Depuis sa présidence du G20 en 2017 en effet, l’Allemagne essaie de percer en Afrique. Elle a, d'ailleurs, initié le Plan Marshal pour l’Afrique, comme étant sa contribution à la mise en œuvre de Compact With Africa, lui-même initié sous sa présidence du G20.
Ce Plan Marshall, selon les explications données par Gerd Müller lui-même, dans un document officiel de son ministère définit une «nouvelle qualité de coopération» permettant à l’Allemagne de «se détourner du traditionnel rapport donateur-bénéficiaire pour aller vers des partenaires en encourageant des réformes qui reposent sur le principe de conditionnalité donnant-donnant».
Pour inciter tous les pays d’Afrique à opérer des réformes, la chancelière allemande avait d’ailleurs annoncé le 12 juin 2017 une offre d’une enveloppe de 300 millions d’euros d’aide pour la Côte d’Ivoire, le Ghana et la Tunisie, trois pays alors considérés comme des «champions des réformes».
Parmi eux, l'Allemagne a déjà conclu avec six, un partenariat pour encourager les réformes en termes de transparence et de bonne gouvernance: Tunisie, Ghana, Côte d'Ivoire, Éthiopie, Maroc et Sénégal.
L’exécutif allemand cherche maintenant, à travers la tournée de Gerd Müller, à inciter de nouvelles adhésions, d'autant plus que, soutient Emmanuel Dupuy, Merkel sait que «son agenda international sera détricoté par sa ou son successeur, qu’il soit issu de la CDU (l'Union chrétienne-démocrate d'Allemagne) ou des Verts».
«Le choix de la Gambie et de la Sierra Leone se justifient par les transitions politiques et les nouveaux leaderships, plus vertueux, que leurs prédécesseurs», détaille-t-il.
De plus, poursuit Dupuy, «Gerd Müller cherche à s’assurer (au cours de cette tournée) que l’agenda allemand autour du programme COVAX et l’extension des DTS (droits de tirages spéciaux) dans le contexte post-Covid-19 profitent à ces nouveaux entrants».
C’est à dire, explique-t-il, que l’Allemagne voudrait que les nouveaux pays africains réformateurs bénéficient aussi des avantages de ses engagements dans le monde, notamment dans la lutte contre le Covid-19.
L'Allemagne est en effet un des partenaires financiers de l’Organisation mondiale de la santé dans cette initiative COVAX, qui consiste à faciliter l’accès des pays pauvres aux vaccins contre le coronavirus.
Togo, première étape de la tournée de Müller
Au Togo, première étape de sa tournée (du 13 au 15 juin 2021), Gerd Müller a signé avec les autorités un nouvel accord de coopération portant à plus de 140 millions d’euros la contribution de l’Allemagne à l’aide publique au développement de ce pays.
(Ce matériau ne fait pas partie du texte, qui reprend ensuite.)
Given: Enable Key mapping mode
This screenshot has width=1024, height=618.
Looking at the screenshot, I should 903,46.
Cette enveloppe n’était que de 66,5 millions d'euros pour l’ensemble des deux années 2019 et 2020.
Pour lui, «le Togo a fait preuve d’un grand dynamisme sur le plan politique et économique» depuis son adhésion en 2017 au programme Compact With Africa.
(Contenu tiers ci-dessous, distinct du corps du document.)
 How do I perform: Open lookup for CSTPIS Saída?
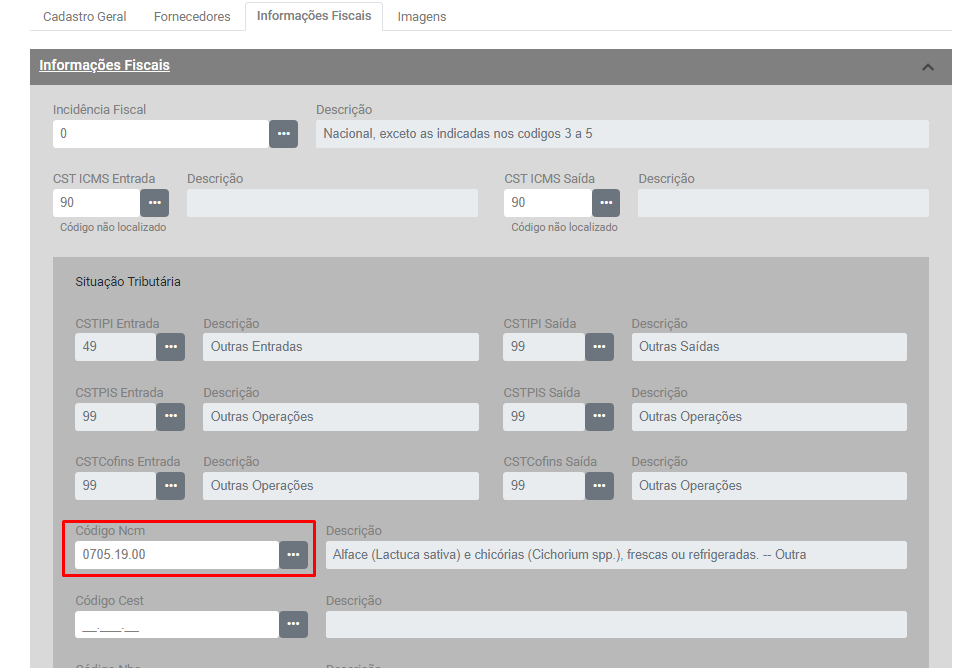(x=598, y=417)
«Sur le plan économique, le Togo a déjà engagé des réformes importantes et l’Allemagne est prête à le soutenir sur cette voie. Au-delà, l’Allemagne va continuer à soutenir le Togo dans le domaine politique, la formation des jeunes et dans l’amélioration de son système de santé», a déclaré Gerd Müller.
Le ministre a également fait don au nom de son gouvernement de 30 respirateurs et 5.000 oxymètres, dont la valeur est estimée à environ 268.000 euros (175 millions de francs CFA) au Togo en soutien à la lutte contre la pandémie de Covid-19.
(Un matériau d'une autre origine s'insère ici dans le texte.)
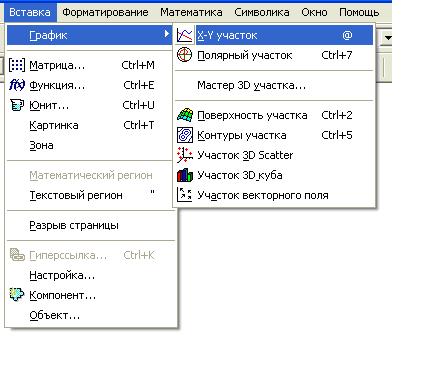This screenshot has width=425, height=384.
Task: Expand the График submenu arrow
Action: click(x=166, y=34)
Ce don a été réceptionné par Moustafa Mijiyawa, le ministre togolais de la Santé, de l’hygiène publique et de l’accès universel aux soins.
«Les relations entre le Togo et l’Allemagne datent de plusieurs années. Nous sommes heureux que ces relations se renforcent davantage. Je me réjouis du volet santé qui se renforce de plus en plus dans cette relation», s’est-il félicité au micro de Sputnik.
À noter que depuis le début de la pandémie de Covid-19, les appuis directs de l’Allemagne au Togo pour la riposte s’élèvent officiellement à plus de six milliards de francs CFA, soit environ neuf millions d’euros.